Elizabeth Warren und Bernie Sanders sperrten sich nach Kräften gegen die von der Finanzbranche hartnäckig verlangten Deregulierung. Sie griffen einzelne Kollegen im Senat direkt an und warfen ihnen vor, die Lehren aus der Finanzkrise 2008 vergessen zu haben. Warren im Besonderen machte sich unbeliebt, erinnert sich ihr damaliger Stabschef Dan Geldon. Die interne Auseinandersetzung sei «ungewöhnlich gehässig» gewesen. Es hätte nicht viel gefehlt, und es wären «Stühle geflogen». Warren warnte, dass mit der Aufweichung der Boden für die nächste Bankenkrise gelegt werden und erneut der Staat zur Rettung eilen müsse.
Ihre Warnung nützte nichts. 17 Demokraten schlossen sich den einstimmigen Republikanern im Senat an; und im Abgeordnetenhaus stimmten 33 Demokraten mit den Republikanern für die Deregulierung.

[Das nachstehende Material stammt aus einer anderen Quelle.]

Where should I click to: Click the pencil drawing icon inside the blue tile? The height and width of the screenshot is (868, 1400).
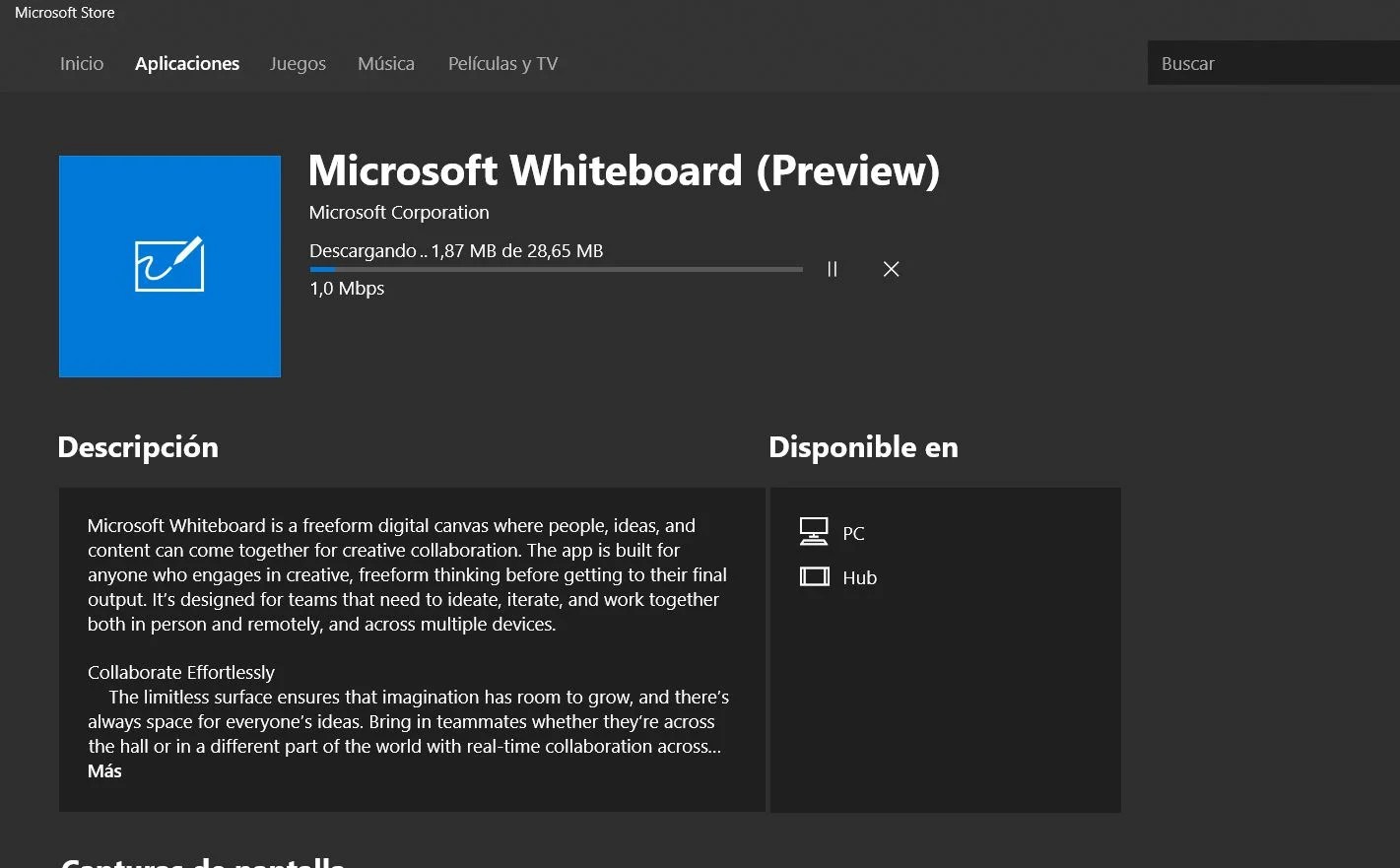pyautogui.click(x=169, y=266)
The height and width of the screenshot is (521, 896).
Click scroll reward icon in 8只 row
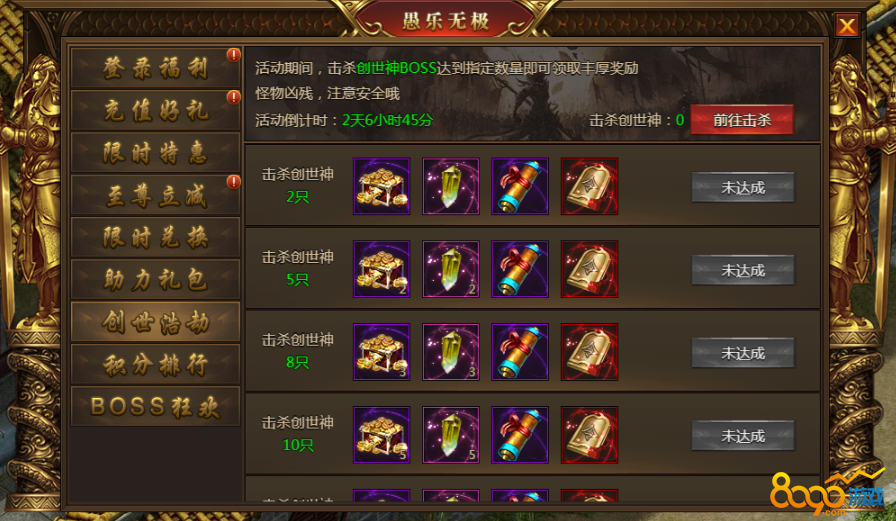[x=520, y=352]
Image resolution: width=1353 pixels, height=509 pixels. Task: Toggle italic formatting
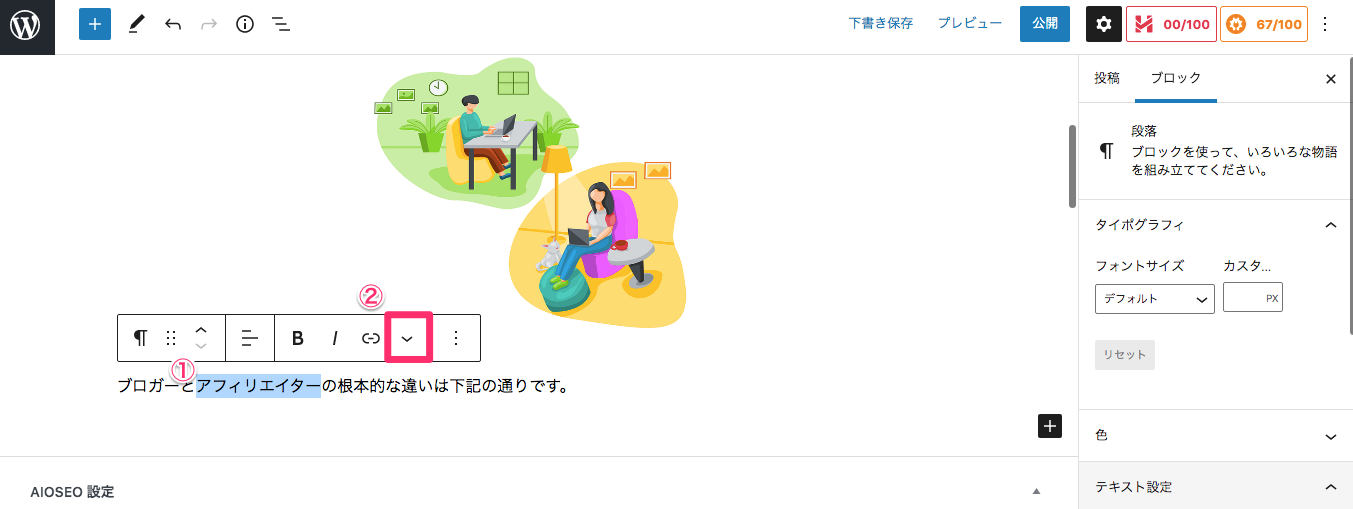(335, 338)
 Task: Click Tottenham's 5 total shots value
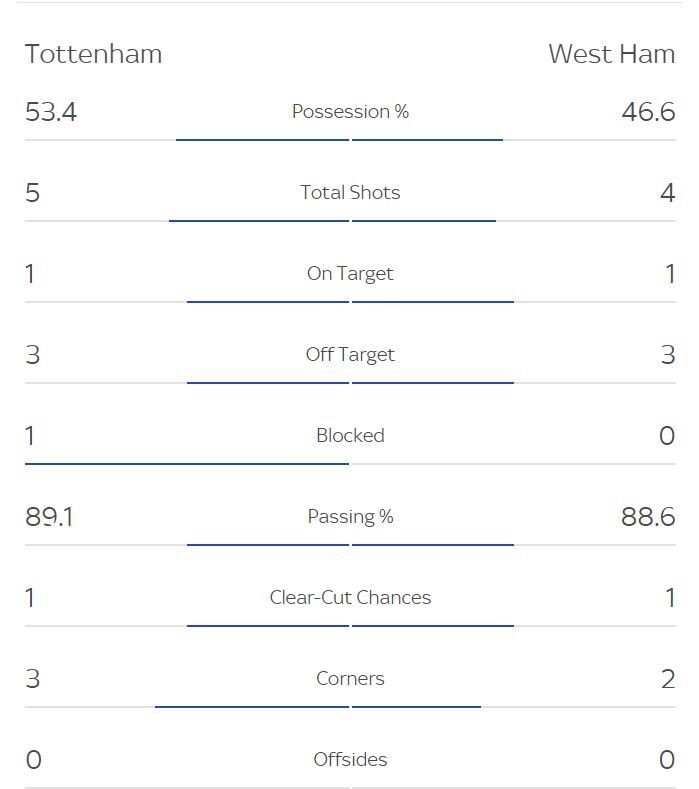click(x=32, y=193)
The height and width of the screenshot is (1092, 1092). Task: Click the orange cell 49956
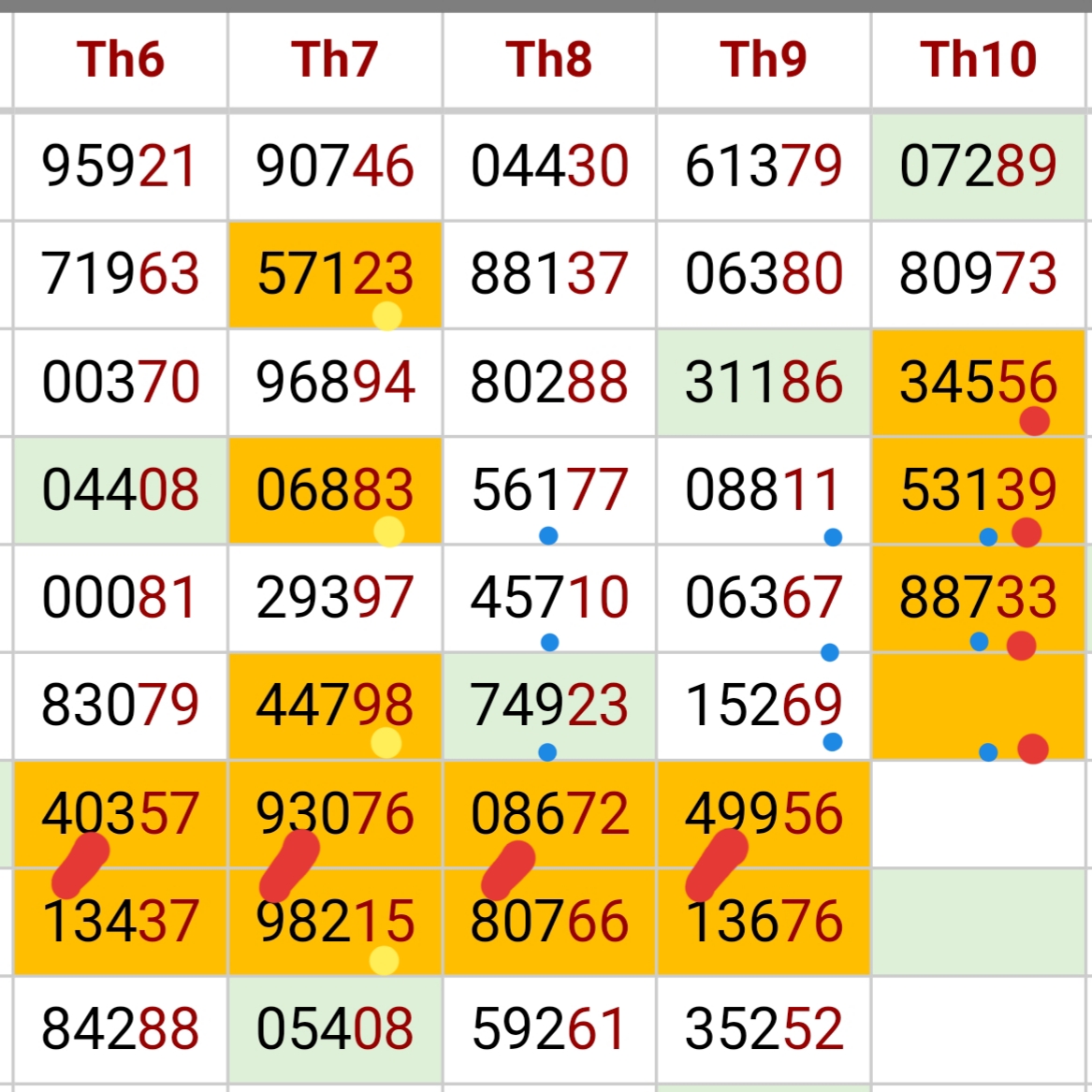tap(764, 812)
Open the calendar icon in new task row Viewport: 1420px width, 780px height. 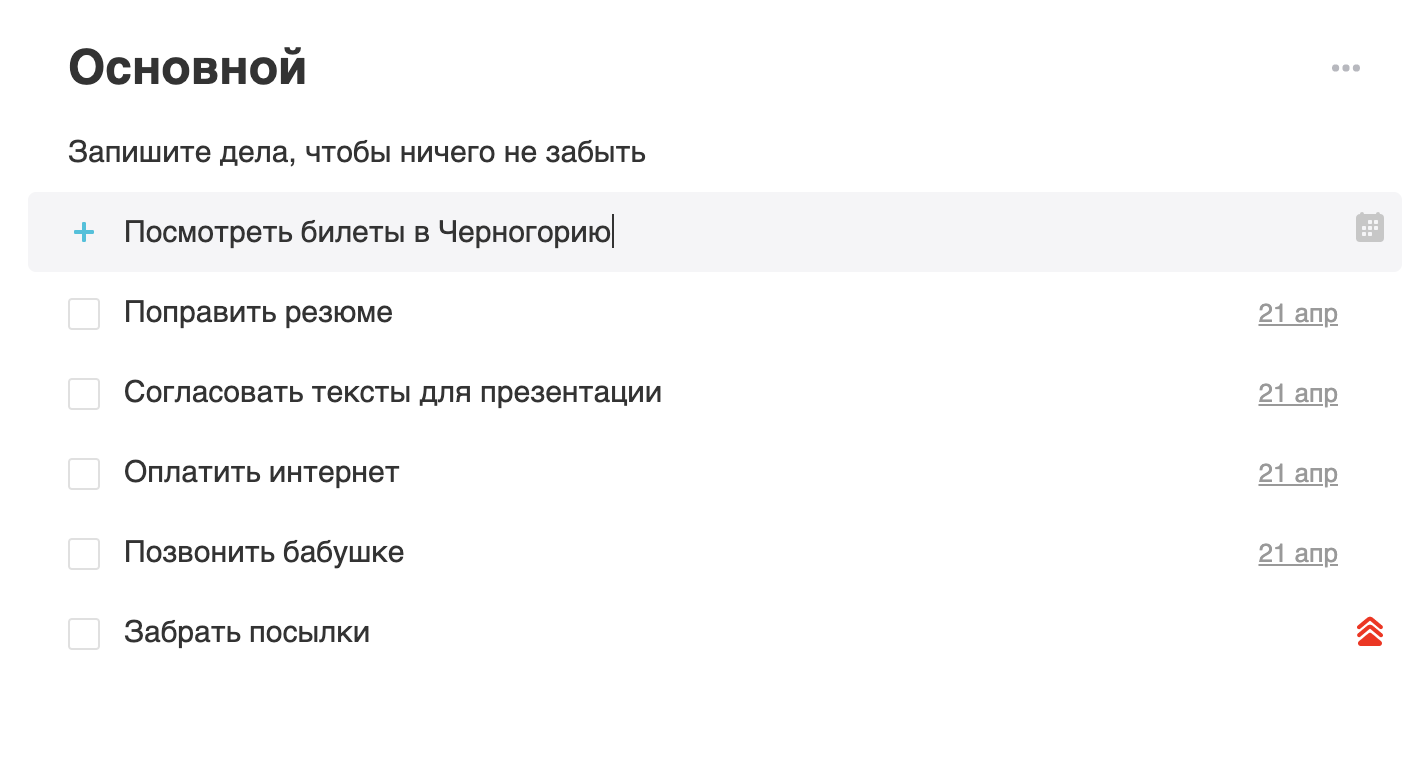click(1369, 227)
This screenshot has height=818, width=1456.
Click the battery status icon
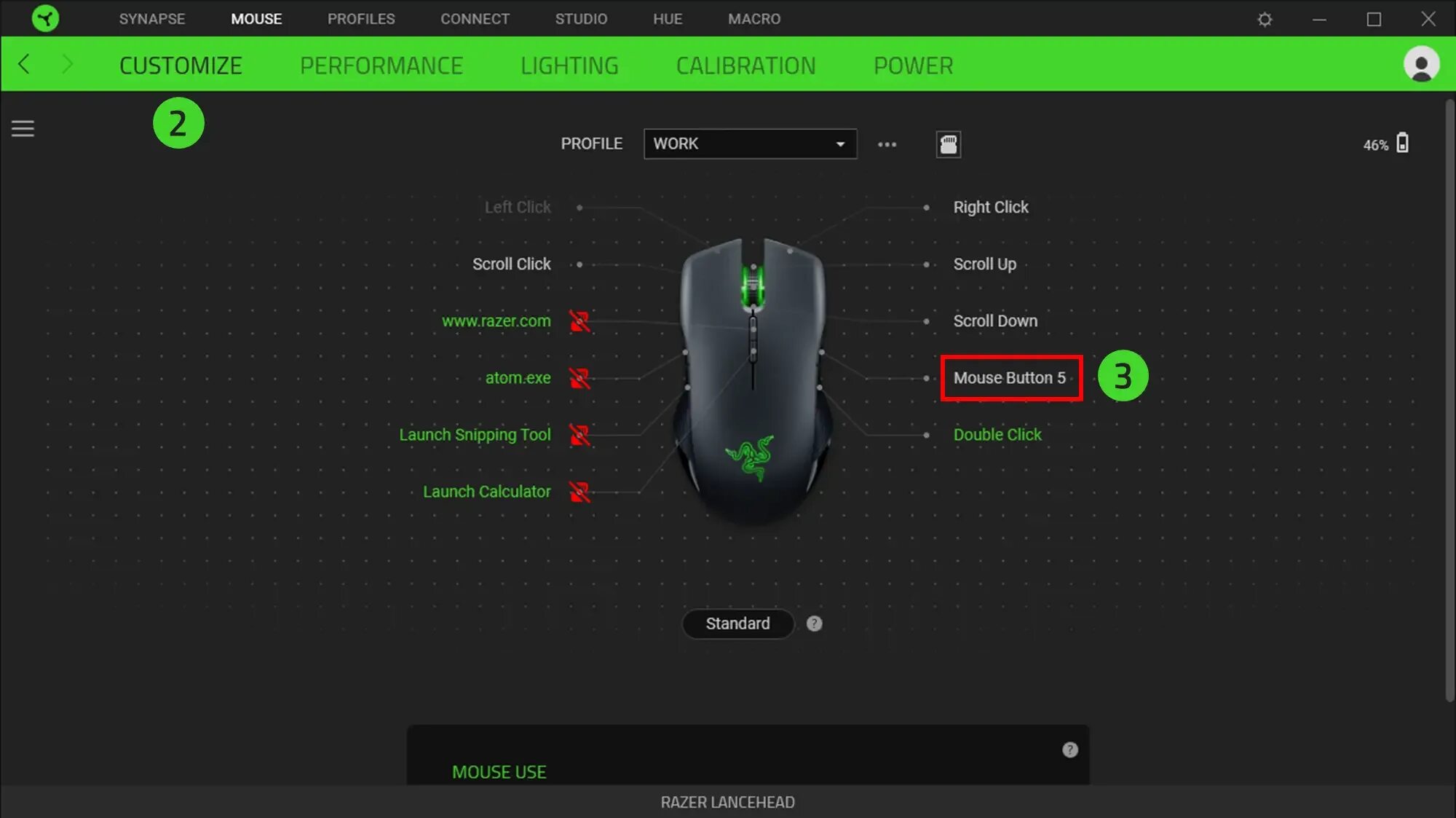pos(1404,143)
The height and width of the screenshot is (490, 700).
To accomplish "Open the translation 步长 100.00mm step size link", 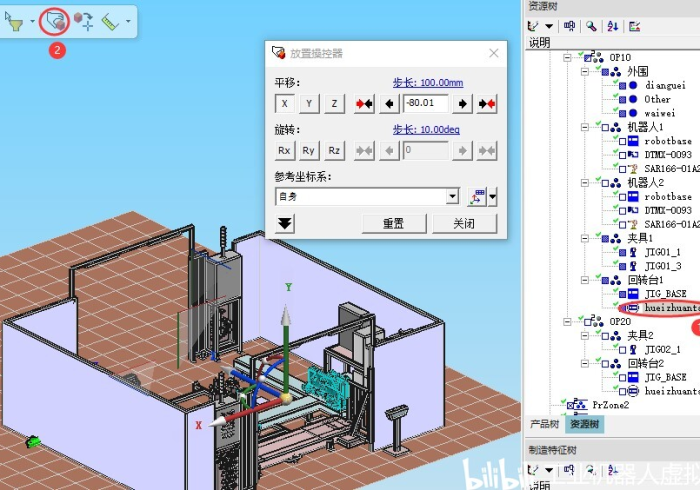I will click(427, 83).
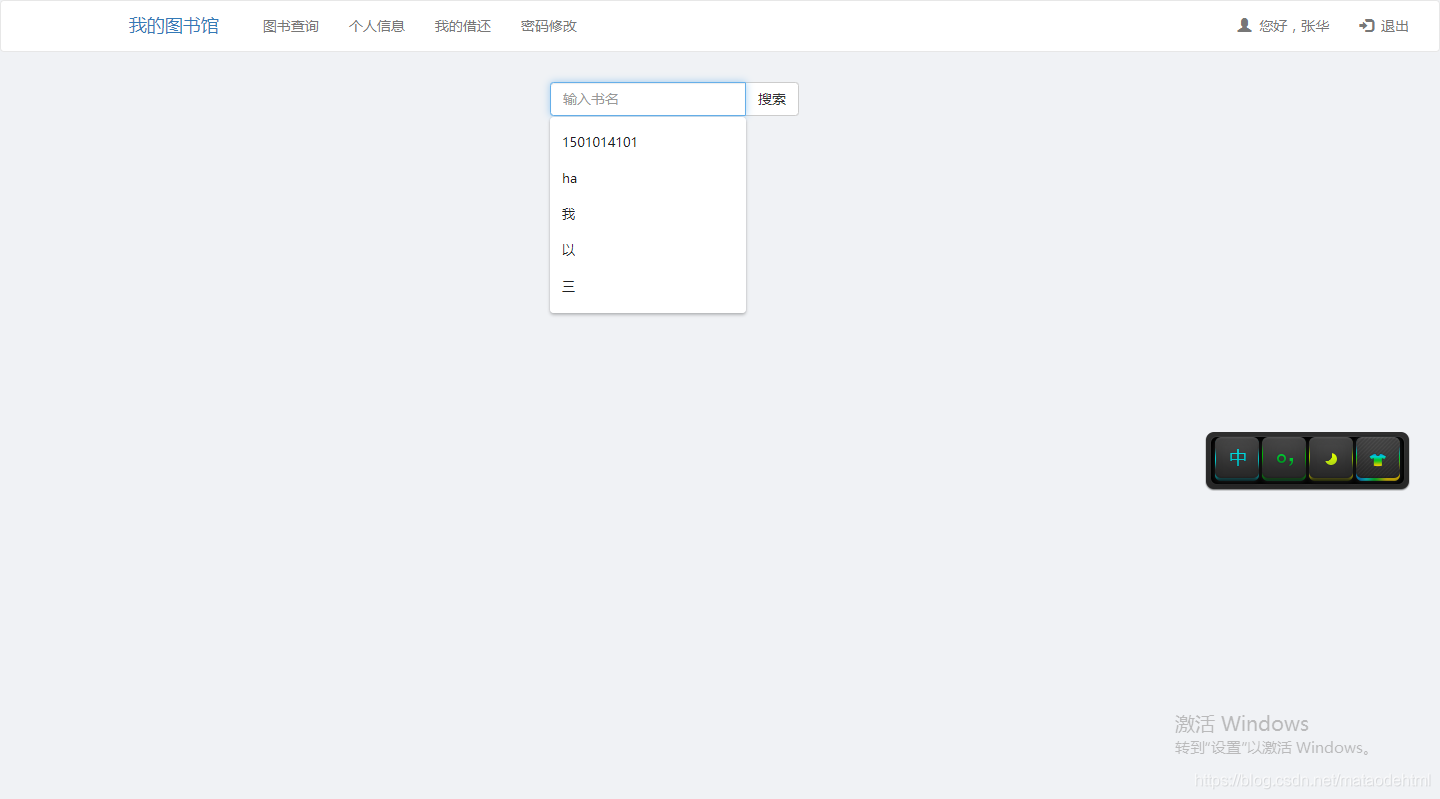Click 退出 to log out
Viewport: 1440px width, 799px height.
pos(1394,25)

Konkret wurde die Schwelle für die verschärfte Aufsicht der Banken von einem Vermögenswert von 50 auf 250 Milliarden Dollar angehoben, womit nur noch rund zehn Banken einen jährlichen Stresstest durchführen mussten. 30 Regionalbanken wurden davon entlastet. Auch die Signature Bank und die Silicon-Valley-Bank. Sie mussten fortan keine grösseren Finanzreserven mehr bilden und keine Pläne für die Schliessung der Bank im Krisenfall vorlegen. Beide Banken waren frei, ihre Bilanzsumme in Windeseile auf über 100 Milliarden Dollar zu steigern. Da keine Stresstests nötig waren, bildet sich eine toxische Mischung aus fehlender Aufsicht und einem Vollrisiko-Management, das die Nullzinspolitik der US-Notenbank bis zum Kollaps ausreizen sollte.
Dass die Manager selber in höchstem Mass verantwortlich sind, ist offensichtlich. Sie machten den elementarsten Fehler der Branche: Sie vergaben kurzfristige Kredite und unterlegten sie mit langfristigen Sicherheiten. In diesem Fall waren es US-Staatsanleihen, die wegen der steigenden Zinsen stark an Wert verloren und die ein Loch in die Bilanz rissen. Zudem war Greg Becker, Verwaltungsratschef der Silicon-Valley-Bank, einer der Führungskräfte, die sich für die Aufweichung des Gesetzes eingesetzt hatten.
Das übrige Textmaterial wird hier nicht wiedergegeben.